Nevertheless, the diplomatic corps with experience in the Americas has been particularly hard hit by all the departures.

The State Department’s third-highest-ranking official, Thomas Shannon, who helped shift the U.S. focus in Latin America away from small Cold War battlegrounds toward the region’s big economies, announced his retirement last month. William Brownfield, a former ambassador to Colombia, Venezuela and Chile, stepped down last year, as did his wife, Kristie Kenney, also a three-time ambassador, once in Ecuador. All of them are or were career Foreign Service officers, not political appointees.

“With each of these people, and many others, you are losing encyclopedic knowledge,” said Roberta Jacobson, the U.S. ambassador to Mexico, who will herself resign in May.

Feeley, a former Marine Corps helicopter pilot who grew up in the Bronx in a family of New York firefighters and police officers, is a registered independent. One of his former State Department bosses said Feeley “understood hierarchy” and “would salute and move forward” even if given instructions with which he vigorously disagreed.

The realization that he could not be an emissary for Trump was not reached easily, Feeley said.

“My decision was based on a sense of my values as a citizen and a representative of broader American values,” he said.

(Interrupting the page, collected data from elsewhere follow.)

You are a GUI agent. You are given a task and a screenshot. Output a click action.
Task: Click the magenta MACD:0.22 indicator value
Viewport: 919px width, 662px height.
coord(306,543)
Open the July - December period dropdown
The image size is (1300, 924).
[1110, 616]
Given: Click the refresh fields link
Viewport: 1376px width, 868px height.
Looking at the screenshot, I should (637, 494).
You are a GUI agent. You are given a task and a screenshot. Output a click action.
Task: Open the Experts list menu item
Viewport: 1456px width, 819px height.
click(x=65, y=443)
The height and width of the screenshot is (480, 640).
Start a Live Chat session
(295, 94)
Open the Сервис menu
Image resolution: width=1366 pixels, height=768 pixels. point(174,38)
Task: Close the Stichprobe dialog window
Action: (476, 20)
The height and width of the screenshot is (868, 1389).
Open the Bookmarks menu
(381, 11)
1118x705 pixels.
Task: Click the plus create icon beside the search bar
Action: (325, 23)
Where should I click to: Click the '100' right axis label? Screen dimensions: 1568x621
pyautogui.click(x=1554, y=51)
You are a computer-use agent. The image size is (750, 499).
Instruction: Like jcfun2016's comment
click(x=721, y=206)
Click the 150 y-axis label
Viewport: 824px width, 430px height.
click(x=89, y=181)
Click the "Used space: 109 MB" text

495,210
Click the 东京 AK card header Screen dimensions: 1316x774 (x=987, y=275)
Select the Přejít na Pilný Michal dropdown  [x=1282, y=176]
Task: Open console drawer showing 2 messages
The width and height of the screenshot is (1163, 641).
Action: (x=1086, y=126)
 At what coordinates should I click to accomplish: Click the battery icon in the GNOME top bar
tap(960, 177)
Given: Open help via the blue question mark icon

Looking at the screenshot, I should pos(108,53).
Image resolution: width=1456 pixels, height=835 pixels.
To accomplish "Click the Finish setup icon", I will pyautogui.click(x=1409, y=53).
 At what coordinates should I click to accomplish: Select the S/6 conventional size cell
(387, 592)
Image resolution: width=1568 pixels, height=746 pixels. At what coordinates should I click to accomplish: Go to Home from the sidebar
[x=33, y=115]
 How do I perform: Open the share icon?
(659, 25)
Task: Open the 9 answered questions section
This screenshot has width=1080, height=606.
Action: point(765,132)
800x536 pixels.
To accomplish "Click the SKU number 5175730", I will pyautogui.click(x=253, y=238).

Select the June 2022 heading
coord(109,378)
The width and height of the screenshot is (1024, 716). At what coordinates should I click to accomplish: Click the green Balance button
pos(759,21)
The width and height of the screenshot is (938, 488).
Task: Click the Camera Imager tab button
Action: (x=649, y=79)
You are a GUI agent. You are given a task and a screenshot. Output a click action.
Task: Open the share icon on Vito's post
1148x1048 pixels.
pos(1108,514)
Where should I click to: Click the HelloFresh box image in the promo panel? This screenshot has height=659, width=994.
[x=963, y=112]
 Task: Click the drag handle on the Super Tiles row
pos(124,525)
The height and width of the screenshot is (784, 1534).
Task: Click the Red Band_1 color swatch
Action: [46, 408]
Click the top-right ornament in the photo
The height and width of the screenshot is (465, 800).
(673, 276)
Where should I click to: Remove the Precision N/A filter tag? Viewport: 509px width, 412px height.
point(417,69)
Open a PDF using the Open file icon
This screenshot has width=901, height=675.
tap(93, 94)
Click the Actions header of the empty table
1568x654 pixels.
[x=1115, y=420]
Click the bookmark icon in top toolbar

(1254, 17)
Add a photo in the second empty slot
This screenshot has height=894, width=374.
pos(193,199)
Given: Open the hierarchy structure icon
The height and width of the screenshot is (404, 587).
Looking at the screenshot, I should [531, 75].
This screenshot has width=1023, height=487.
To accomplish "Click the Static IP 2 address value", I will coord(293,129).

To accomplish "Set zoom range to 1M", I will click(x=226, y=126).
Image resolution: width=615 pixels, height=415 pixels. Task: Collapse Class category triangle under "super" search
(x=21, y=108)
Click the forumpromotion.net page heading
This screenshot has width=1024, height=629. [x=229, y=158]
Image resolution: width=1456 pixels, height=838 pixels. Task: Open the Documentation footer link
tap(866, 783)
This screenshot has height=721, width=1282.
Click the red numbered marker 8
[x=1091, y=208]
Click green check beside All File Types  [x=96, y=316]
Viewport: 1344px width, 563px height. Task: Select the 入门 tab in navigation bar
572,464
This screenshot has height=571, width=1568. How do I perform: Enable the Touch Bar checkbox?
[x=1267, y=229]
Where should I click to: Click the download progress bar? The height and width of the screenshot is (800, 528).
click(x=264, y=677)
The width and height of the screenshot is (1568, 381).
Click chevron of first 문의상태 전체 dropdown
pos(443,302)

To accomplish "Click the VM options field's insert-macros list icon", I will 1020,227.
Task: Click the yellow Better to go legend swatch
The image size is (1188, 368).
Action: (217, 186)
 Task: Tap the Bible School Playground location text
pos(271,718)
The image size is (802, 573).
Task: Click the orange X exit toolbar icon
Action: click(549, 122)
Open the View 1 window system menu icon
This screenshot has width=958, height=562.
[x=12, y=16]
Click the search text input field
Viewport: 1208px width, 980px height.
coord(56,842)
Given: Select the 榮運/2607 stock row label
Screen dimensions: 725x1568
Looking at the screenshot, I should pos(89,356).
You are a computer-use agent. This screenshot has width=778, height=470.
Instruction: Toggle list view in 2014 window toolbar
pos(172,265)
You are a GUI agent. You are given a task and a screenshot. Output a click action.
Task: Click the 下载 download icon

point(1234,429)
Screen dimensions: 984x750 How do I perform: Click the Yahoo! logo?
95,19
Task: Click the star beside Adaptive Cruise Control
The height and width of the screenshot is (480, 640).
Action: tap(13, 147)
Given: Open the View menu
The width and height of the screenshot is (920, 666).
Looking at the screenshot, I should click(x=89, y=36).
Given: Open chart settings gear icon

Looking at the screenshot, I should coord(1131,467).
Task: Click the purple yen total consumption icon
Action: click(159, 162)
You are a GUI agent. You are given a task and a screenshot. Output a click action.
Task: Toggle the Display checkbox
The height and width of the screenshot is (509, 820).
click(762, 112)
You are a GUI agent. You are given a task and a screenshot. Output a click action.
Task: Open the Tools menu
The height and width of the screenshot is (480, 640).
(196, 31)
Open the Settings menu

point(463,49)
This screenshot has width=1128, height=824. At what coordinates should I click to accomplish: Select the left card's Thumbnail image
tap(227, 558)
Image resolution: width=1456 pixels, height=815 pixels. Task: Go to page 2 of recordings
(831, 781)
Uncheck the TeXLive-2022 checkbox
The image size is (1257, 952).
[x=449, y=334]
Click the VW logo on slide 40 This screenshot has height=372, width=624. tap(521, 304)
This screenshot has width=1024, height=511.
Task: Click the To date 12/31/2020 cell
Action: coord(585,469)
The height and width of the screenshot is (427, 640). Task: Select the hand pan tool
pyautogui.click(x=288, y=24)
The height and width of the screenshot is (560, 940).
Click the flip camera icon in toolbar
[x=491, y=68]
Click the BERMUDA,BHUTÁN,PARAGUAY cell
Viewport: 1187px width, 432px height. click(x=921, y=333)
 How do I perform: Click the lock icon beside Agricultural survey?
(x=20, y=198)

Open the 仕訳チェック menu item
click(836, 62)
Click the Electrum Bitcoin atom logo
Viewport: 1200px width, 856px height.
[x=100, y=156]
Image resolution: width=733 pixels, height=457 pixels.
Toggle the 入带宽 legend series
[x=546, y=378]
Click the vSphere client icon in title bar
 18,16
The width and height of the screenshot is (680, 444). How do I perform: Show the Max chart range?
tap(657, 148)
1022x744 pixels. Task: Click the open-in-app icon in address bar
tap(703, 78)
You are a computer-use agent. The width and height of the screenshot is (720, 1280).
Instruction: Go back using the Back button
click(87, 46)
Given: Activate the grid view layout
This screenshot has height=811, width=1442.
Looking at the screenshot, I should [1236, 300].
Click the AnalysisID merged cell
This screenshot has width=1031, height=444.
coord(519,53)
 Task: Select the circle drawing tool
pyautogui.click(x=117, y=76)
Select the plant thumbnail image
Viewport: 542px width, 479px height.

Advocating for democracy, free trade, human rights and economic development was a given, Feeley said, during his tenure in many posts, including the Dominican Republic, Colombia and Mexico. During Trump’s first year in office, he said, he saw this work diminished — eclipsed by warnings and insults from the president’s Twitter account.

“The whole idea of a rules-based, respectful conduct of diplomatic relations is pretty much what I spent my whole career doing. And we don’t do that now,” he said. “We’ve walked off the field. Not only are we walking off the field, we’re taking the ball and we’re throwing up a middle finger.”

Panama’s decision last June to abandon its decades-long alliance with Taiwan and establish diplomatic relations with China was one instance in which Feeley says he felt frustrated by the administration’s lack of response.

China had become the second-most-frequent user of the Panama Canal, planned to build a railroad to the border with Costa Rica and promised to bring billions of dollars more in investments.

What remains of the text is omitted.